Hadid remains the world’s most celebrated woman architect, but has never built a skyscraper. Though so far as I am aware she has not publicly said that she has never been asked to build one, it’s hard not to suspect that to be the case. Here is what she is reported to have said (in a 2013 piece in The Guardian):
[Hadid] said it was frequently assumed that a woman architect could not take on a big commercial project and that she was better suited to residential properties, public buildings or leisure centers. "I am sure that as a woman I can do a very good skyscraper," she said. "I don't think it is only for men."
And what sort of building is Hadid famous for designing? You guessed it: residential buildings, public buildings, leisure centers.

That same article references a survey in Britain by the Architects' Journal that revealed that at least sixty percent of women respondents reported both that they had experienced an insidious culture of bullying at work and that clients in the building industry were unwilling to respect their authority.

Jeanne Gang may at this point be the world’s second most famous woman architect; she is surely the most famous to have been the lead architect for a major skyscraper. Her 82-story Aqua in Chicago (which K.P and Robin look out on and talk about briefly in Rising Stories) is surely one of the world’s most extraordinary and most wonderful skyscrapers.

You might think that Gang and her company would have been in high demand to design skyscrapers since Aqua was completed to near universal acclaim in 2009. Evidently not.
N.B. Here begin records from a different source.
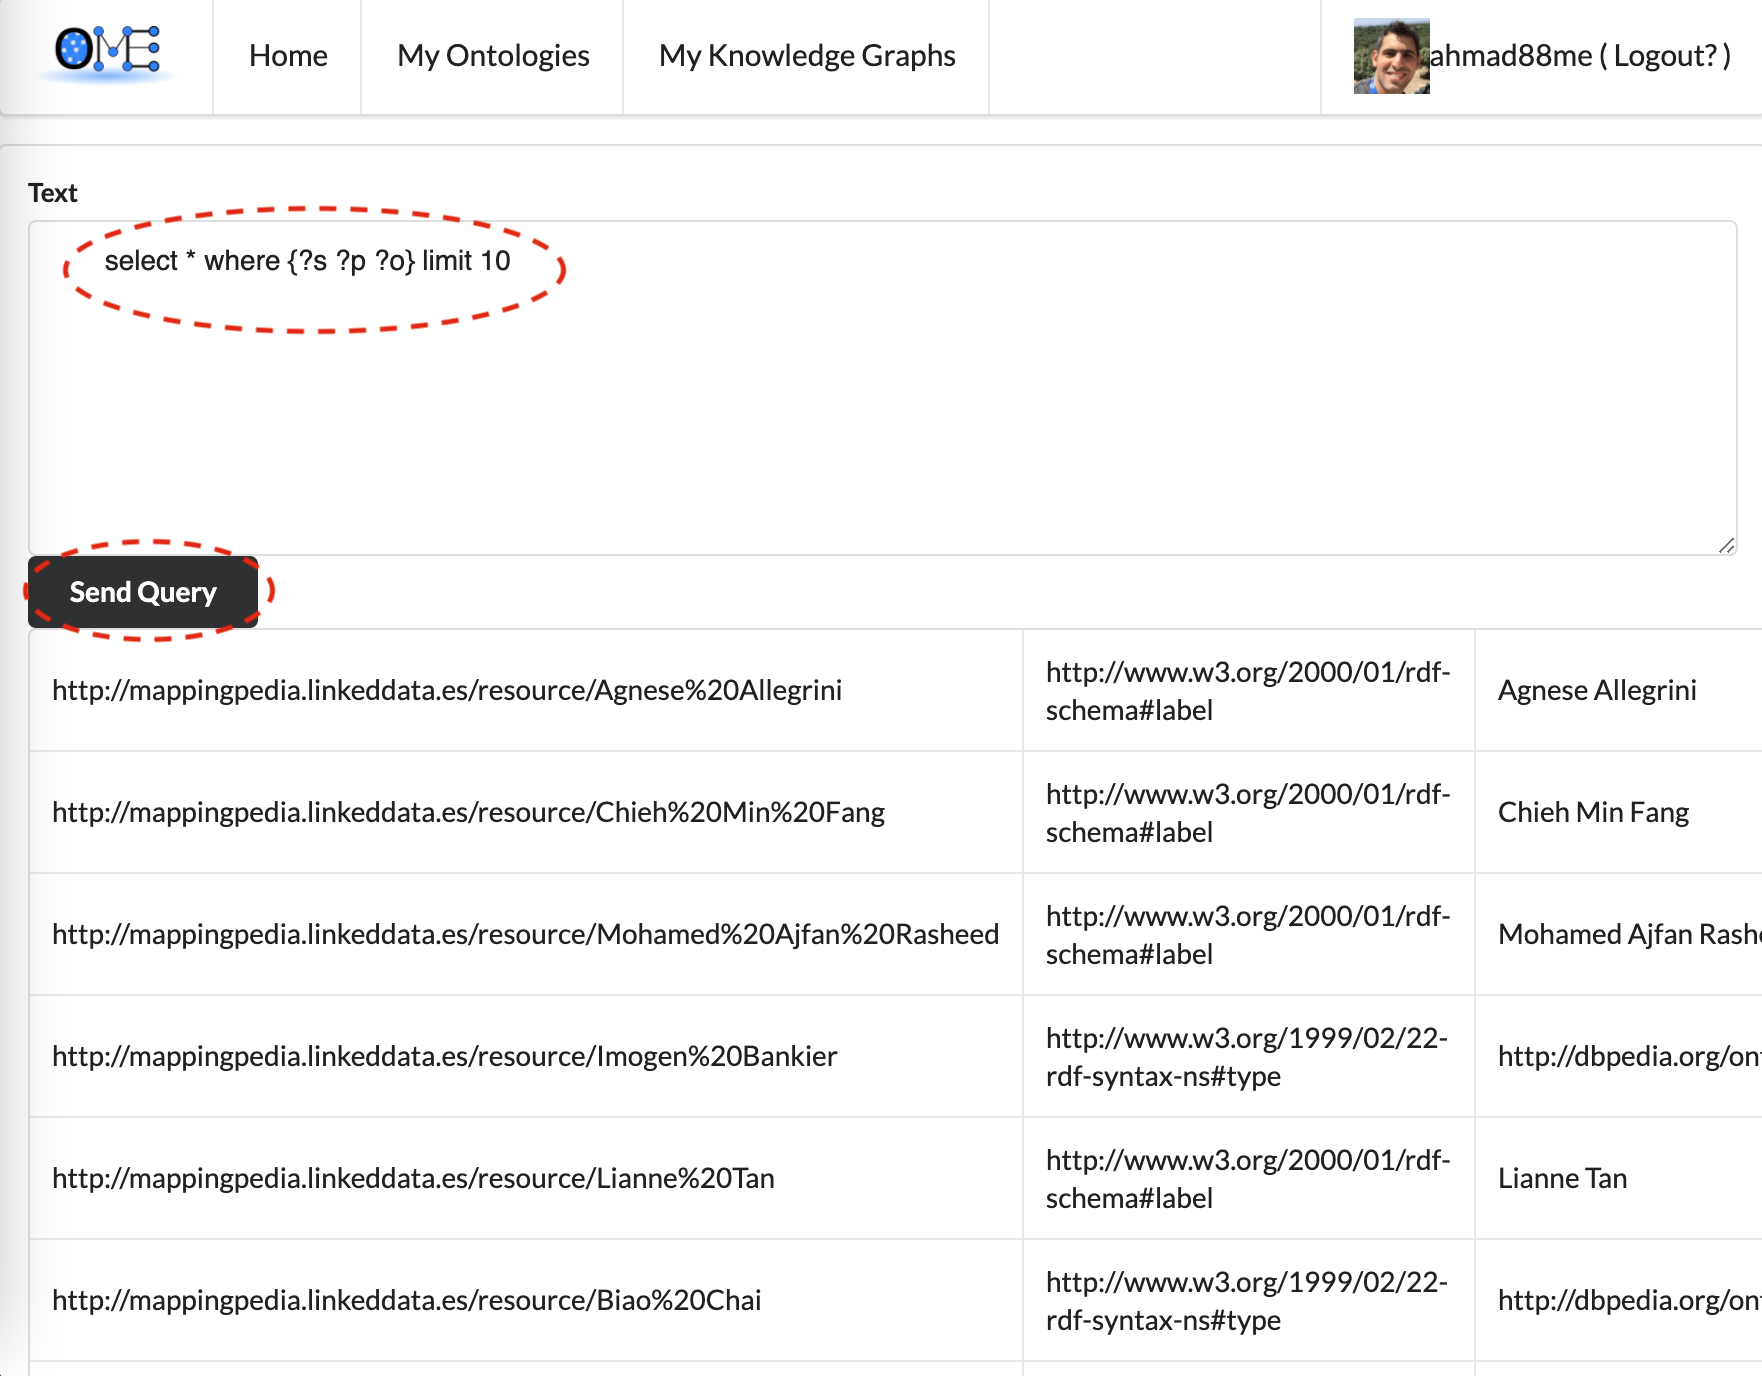The width and height of the screenshot is (1762, 1376).
Task: Go to My Ontologies
Action: click(493, 56)
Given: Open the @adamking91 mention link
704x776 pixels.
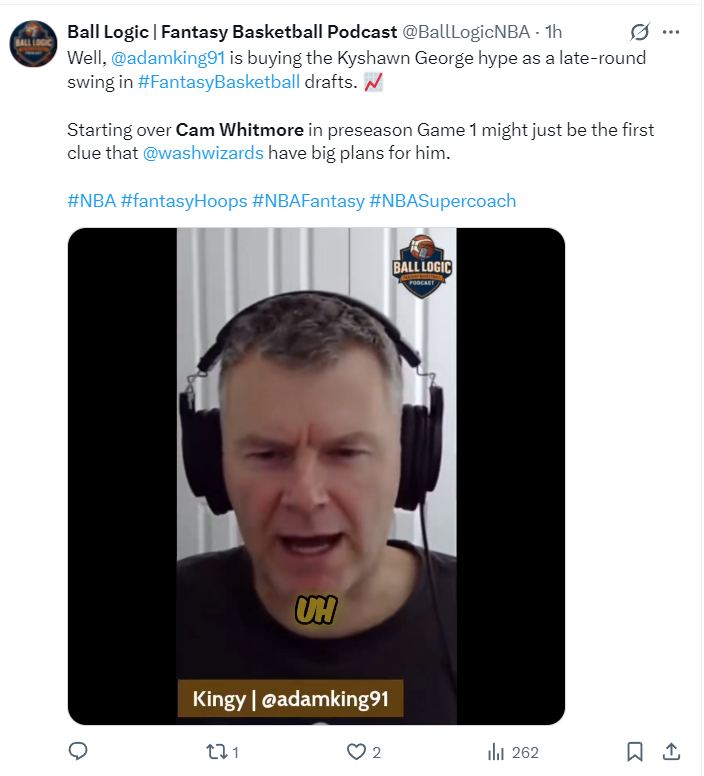Looking at the screenshot, I should click(168, 58).
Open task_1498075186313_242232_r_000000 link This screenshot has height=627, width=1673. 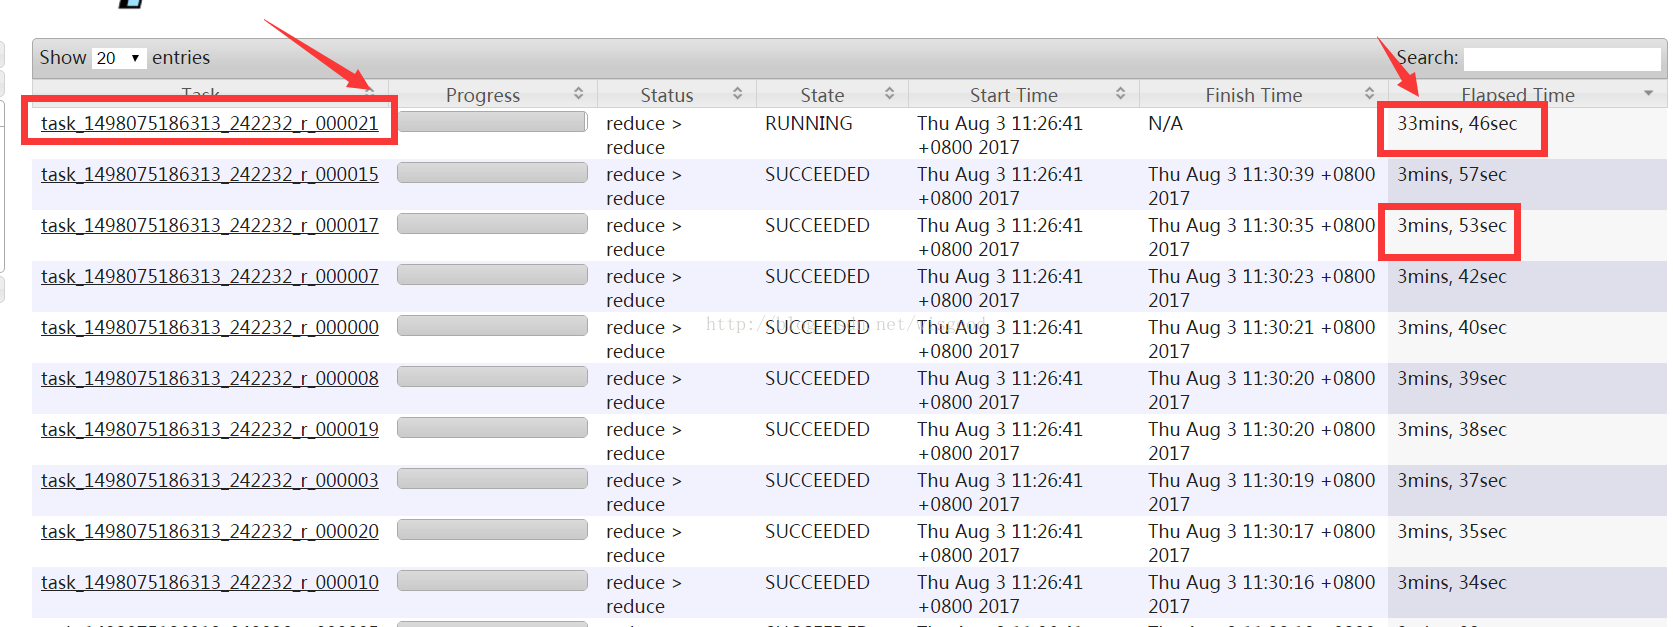(x=210, y=327)
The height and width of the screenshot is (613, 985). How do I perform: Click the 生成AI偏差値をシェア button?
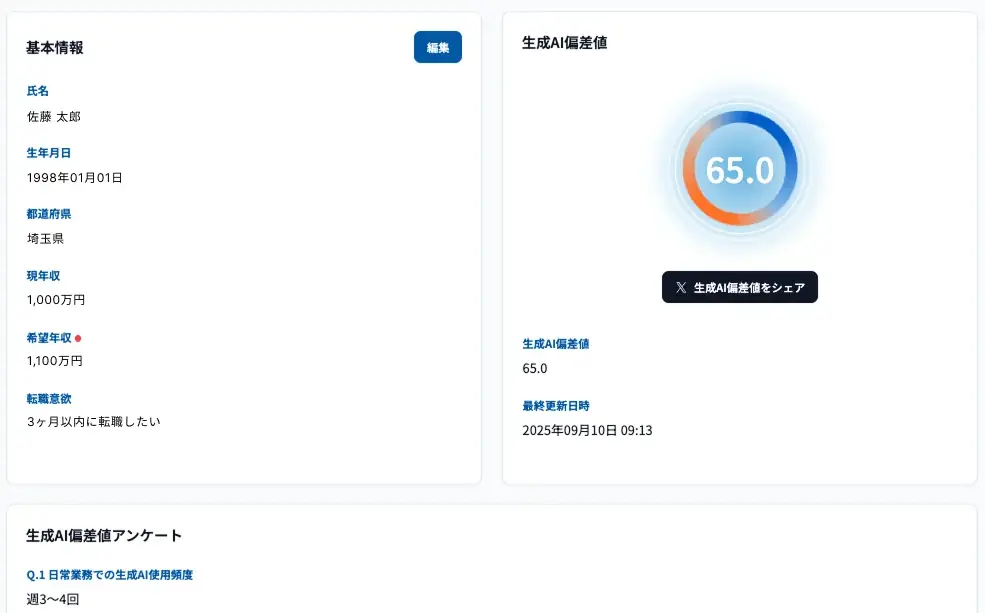pos(739,287)
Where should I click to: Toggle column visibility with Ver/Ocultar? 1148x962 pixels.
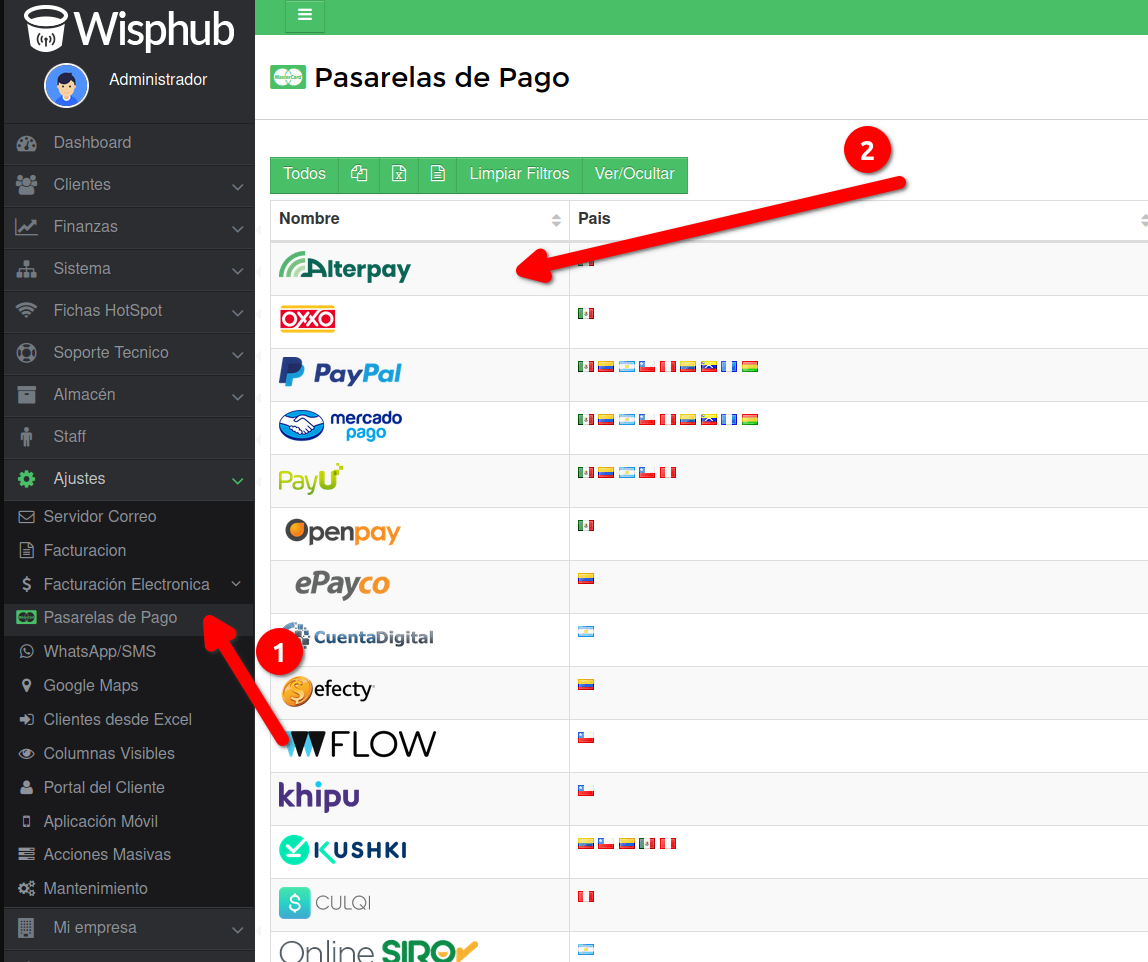[634, 174]
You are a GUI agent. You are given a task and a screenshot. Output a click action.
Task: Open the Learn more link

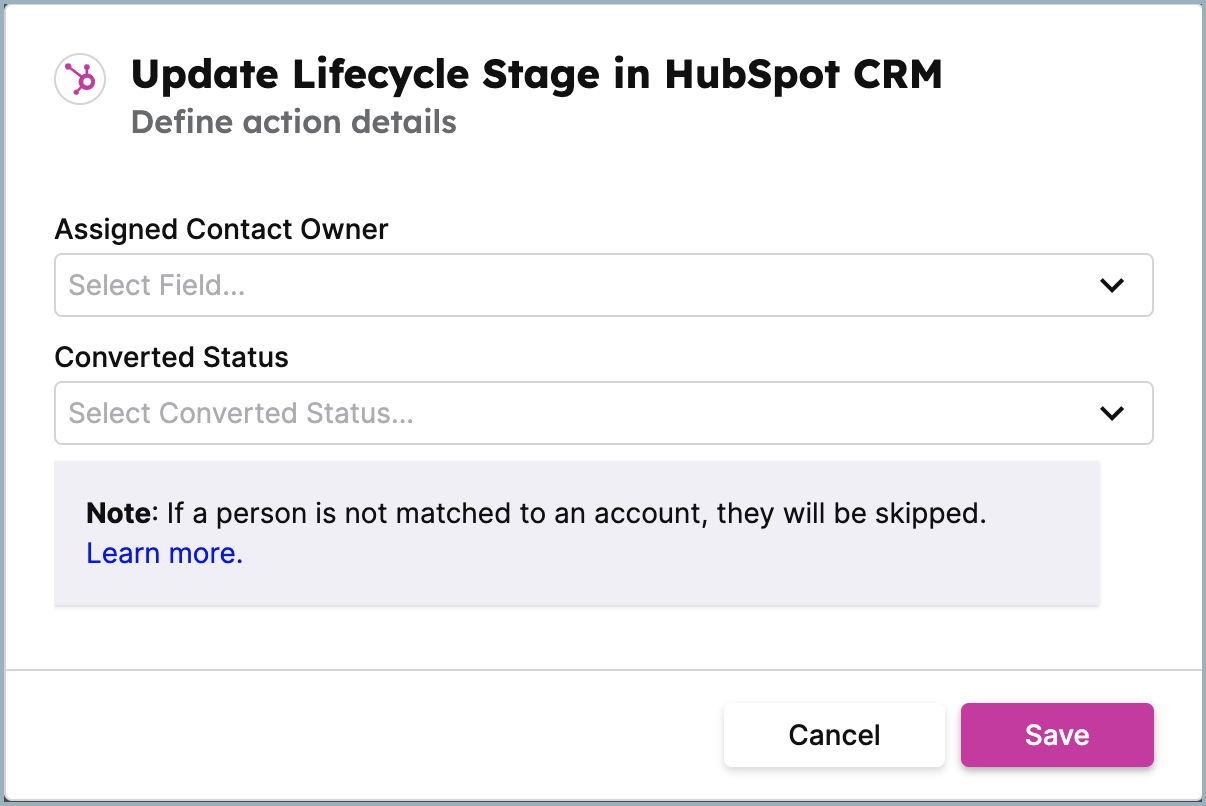click(165, 553)
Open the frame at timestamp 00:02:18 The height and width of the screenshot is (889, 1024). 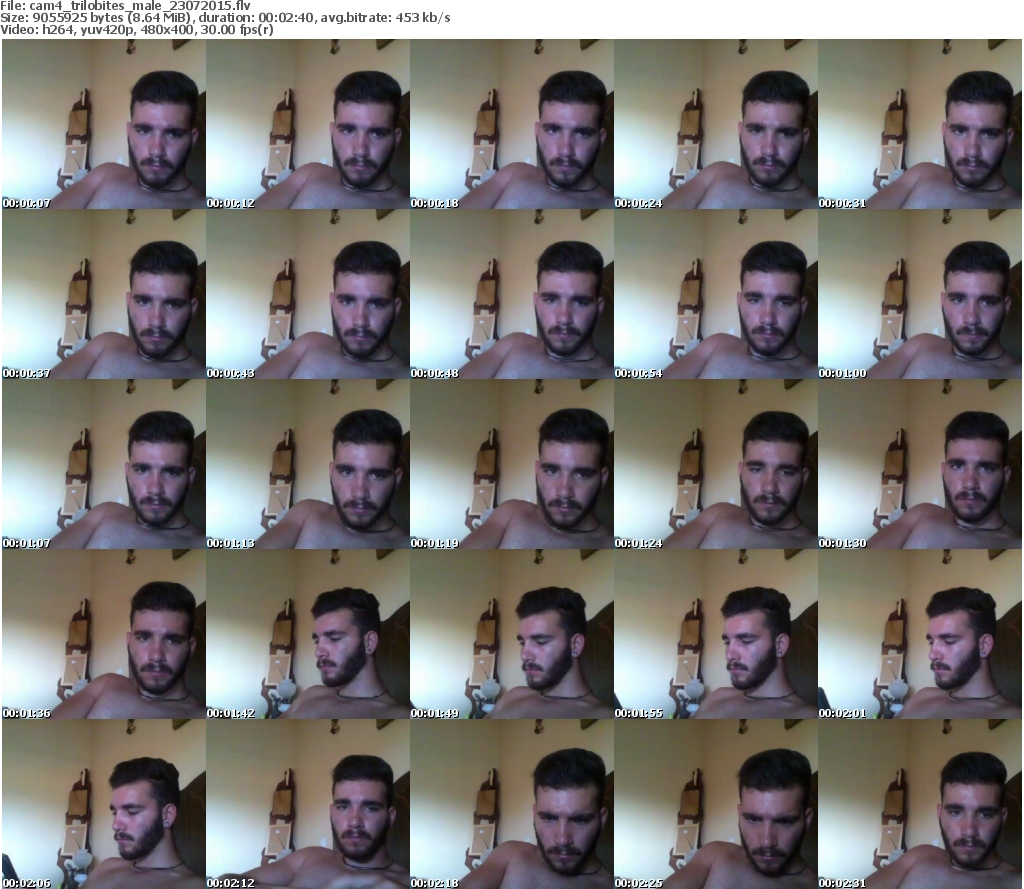click(511, 804)
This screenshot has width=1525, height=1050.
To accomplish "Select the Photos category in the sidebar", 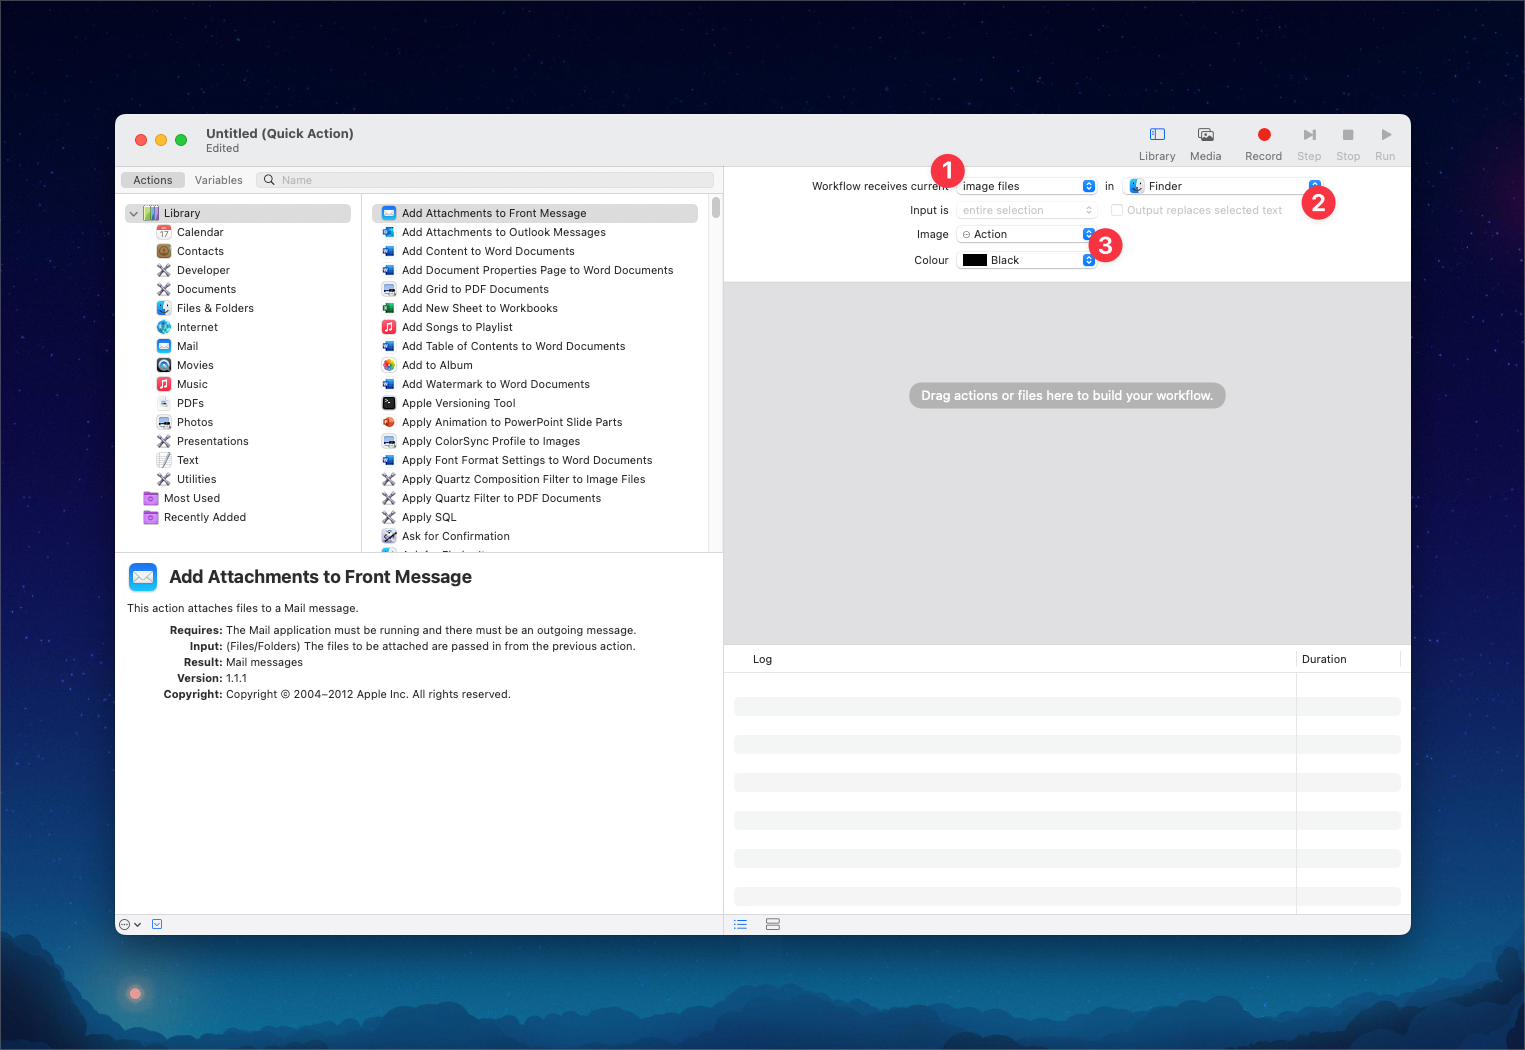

Not until this year has her firm been hired to design another skyscraper; early in 2014 a Chinese firm (Wanda Group) announced that they had hired her to build a residential tower in Chicago, and a San Francisco company (Tishman Speyer) has also hired her to design a 40 story condominium tower. Her design for 160 Folsom in San Francisco was unveiled this past week—a tower of swiveled peaks and curls that may well be as impressive as Aqua. Here’s a link: http://www.sfgate.com/bayarea/place/article/Famed-architect-s-plan-for-rippled-S-F-building-5614053.php. It’s a design that lifts the spirits, and we should be celebrating. But there is an unhappy backstory that tugs in the other direction: in the world of skyscraper design Gang remains the only significant player who is not a man. It’s long past time for that to change.